Selain itu, Nabi Saw yang mampu mengantisipasi kejadian di masa depan berusaha menjelaskan semua alasan dan hujjah akan kebenaran Fatimah as dan menekankan kondisi sulit di masa depan. Suatu hari seorang pria memberi tahu Nabi, “Mengapa kamu tidak memperlakukan Fatima seperti putra dan putrimu yang lain?” Nabi berkata kepadanya, “Anda tidak kenal Fatimah. Saya merasakan aroma surga darinya. Anda tidak bisa tahu bahwa kerelaan Fatimah adalah keridaan Tuhan dan kemarahannya adalah murka Tuhan.”
Berkaitan dengan karakteristik Sayidah Fatimah, Imam Ali berkata, “Aku mendengar Rasulullah Saw bersabda, ‘Ia dinamakan Fatimah, karena Allah Swt akan menyingkirkan api neraka darinya dan dari keturunannya.Tentu keturunannya yang meninggal dalam keadaan beriman dan meyakini segala sesuatu yang diturunkan kepadaku’,”(Bihar al-Anwar, jilid 43, hal 18-19).
Kedudukan spiritual Sayidah Fatimah sangat tinggi sampai-sampai malaikat berbicara dengannya.

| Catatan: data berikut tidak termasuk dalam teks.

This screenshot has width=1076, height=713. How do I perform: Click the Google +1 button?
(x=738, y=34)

Oleh karena itu, ia disebut Muhaddatsah, artinya orang yang mampu berkomunikasi dengan malaikat. Para malaikat dapat berbicara dengan selain para nabi atau rasul. Mereka bisa mendengar suara dan melihat para malaikat. Allah Swt telah menjelaskan bahwa Maryam binti Imran as melihat malaikat dan berbicara dengannya. Dalam surah al-Imran ayat 42, Allah Swt berfirman: “Dan (Ingatlah) ketika malaikat (Jibril) berkata: “Hai Maryam, sesungguhnya Allah telah memilih kamu, mensucikan kamu dan melebihkan kamu atas segala wanita di dunia (yang semasa dengan kamu).”

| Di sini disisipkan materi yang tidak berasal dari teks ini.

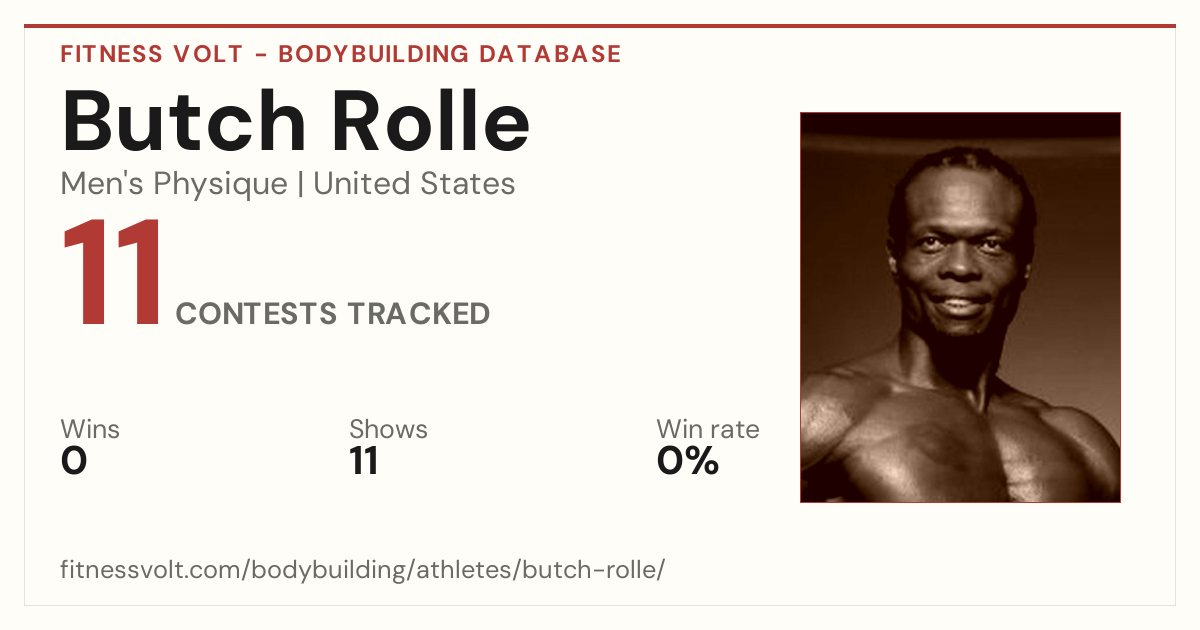Click the "Shows" stat label
This screenshot has height=630, width=1200.
(388, 430)
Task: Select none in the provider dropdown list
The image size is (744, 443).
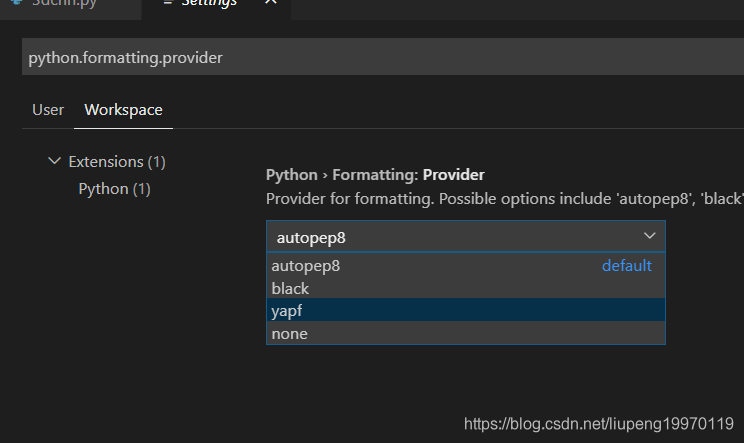Action: [289, 333]
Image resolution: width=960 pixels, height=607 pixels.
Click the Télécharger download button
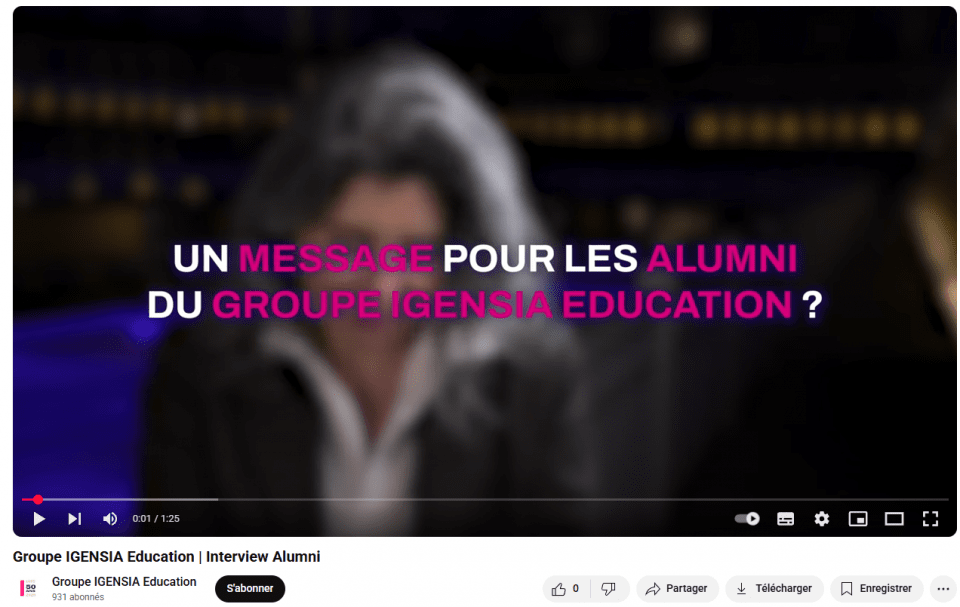[774, 589]
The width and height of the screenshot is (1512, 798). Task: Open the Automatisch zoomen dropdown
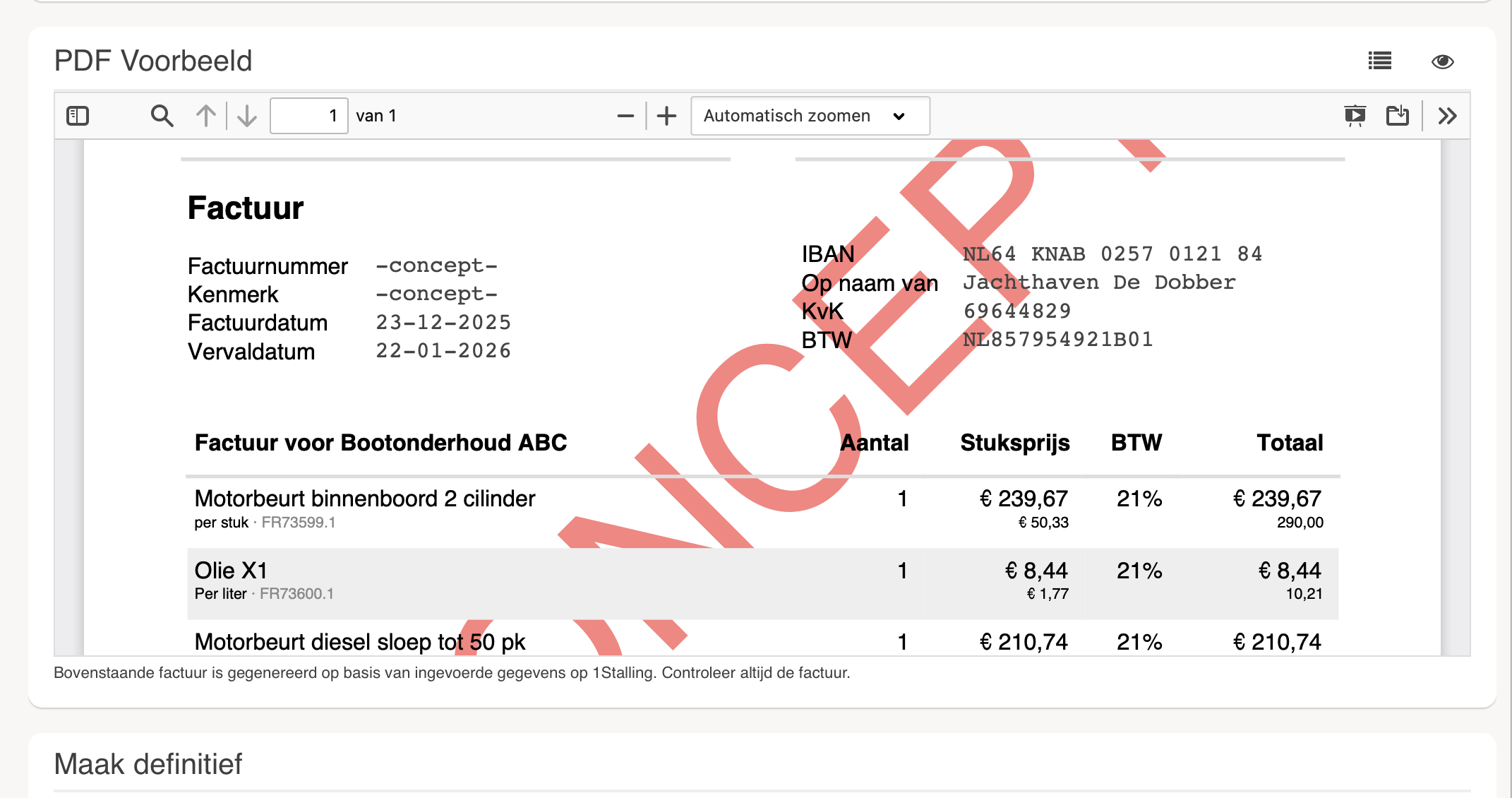click(809, 116)
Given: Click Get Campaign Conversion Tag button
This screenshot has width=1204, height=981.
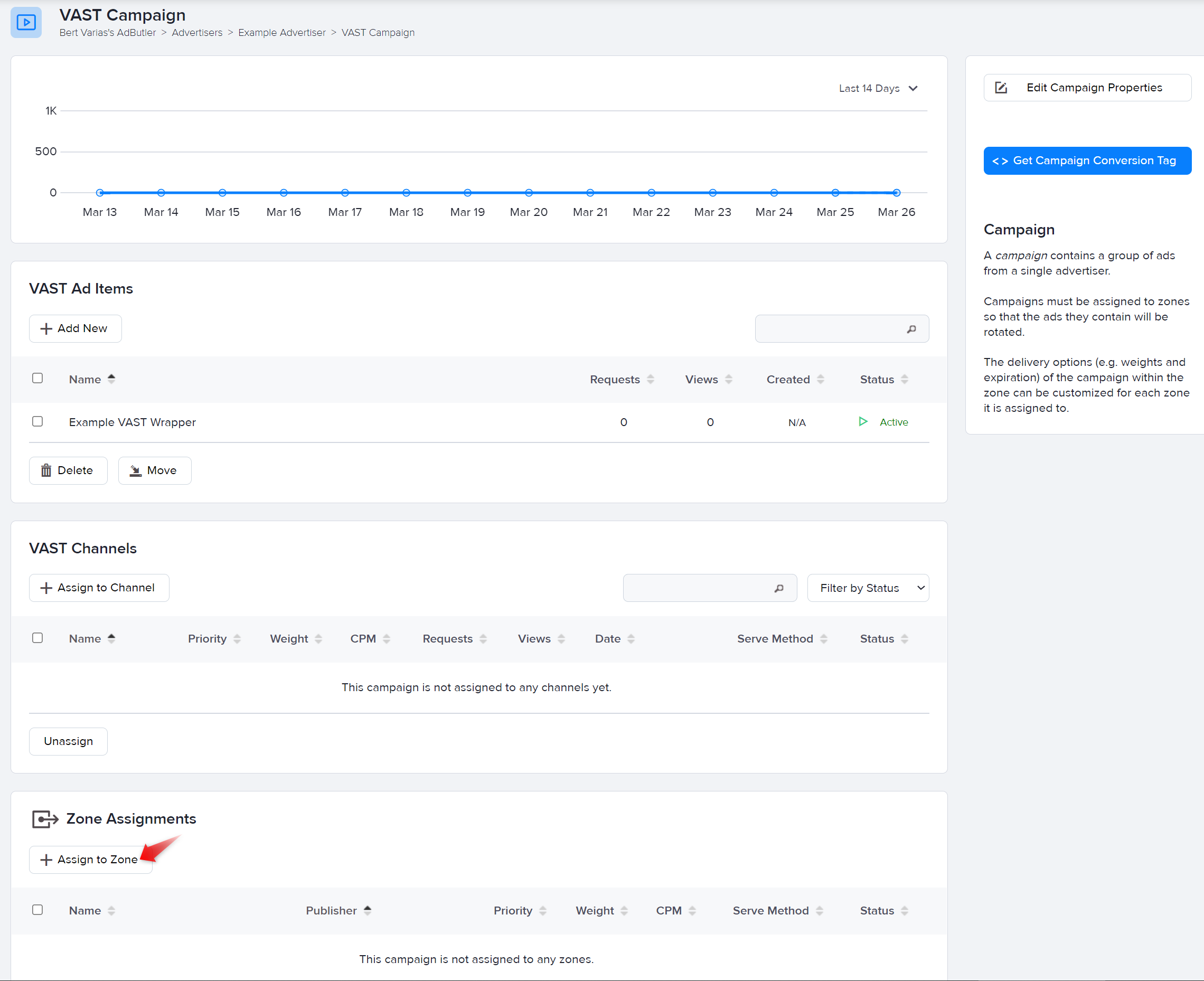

Sayidah Fatimah az-Zahra adalah penghulu para wanita seluruh alam, dari awal sampai akhir. Sayidah Fatimah dikenal keteladanannya dalam rumah tangga. Beliau contoh terbaik dari sosok istri dan ibu. Bersama suaminya, Ali bin Abi Thalib, Sayidah Fatimah menjalani suka dan duka kehidupan, dan sepanjang sejarah hingga kini sebagai teladan keluarga terbaik.Terkait hal ini, Imam Ali berkata, “Demi Allah dia tidak pernah membuatku marah dan tidak pernah menolak perintahku sama sekali. Kapan saja aku melihat Fatimah, maka hilanglah semua kesedihanku.”(Biharul Anwar, jilid 43, hal 134).
Pada permulaan malam setelah pernikahan Imam Ali dan Sayidah Fatimah, Rasulullah Saw membagi pekerjaan untuk mereka berdua, pekerjaan dalam rumah adalah urusan Sayidah Fatimah sedangkan pekerjaan di luar rumah adalah urusan Imam Ali as. Setelah pembagian itu Sayidah Fatimah as berkata, “Hanya Allah yang tahu betapa gembiranya aku akan pembagian kerja ini. Karena Rasulullah Saw telah menghalangi aku dari melakukan pekerjaan yang berkaitan dengan lelaki.” (Biharul Anwar, jilid 43, hal 81)
Sayidah Fatimah bukan saja pendamping hidup bagi suaminya tapi beliau juga mitra dalam urusan spiritual. Ketika Imam Ali as ditanya Rasulullah Saw, bagaimana engkau menilai Fatimah? Imam Ali as menjawab, “Ia adalah sebaik-baiknya penolong dalam ketaatan kepada Allah.”(Biharul Anwar, jilid 43, hal 117)
Sayidah Fatimah adalah istri yang tidak pernah meminta sesuatu di luar kemampuan suaminya. Dalam hal ini beliau berkata kepada Imam Ali as, “Aku malu kepada Tuhanku bila aku meminta sesuatu kepadamu sementara engkau tidak mampu memenuhinya.”(Amali Syeikh Thusi, jilid 2, hal 228).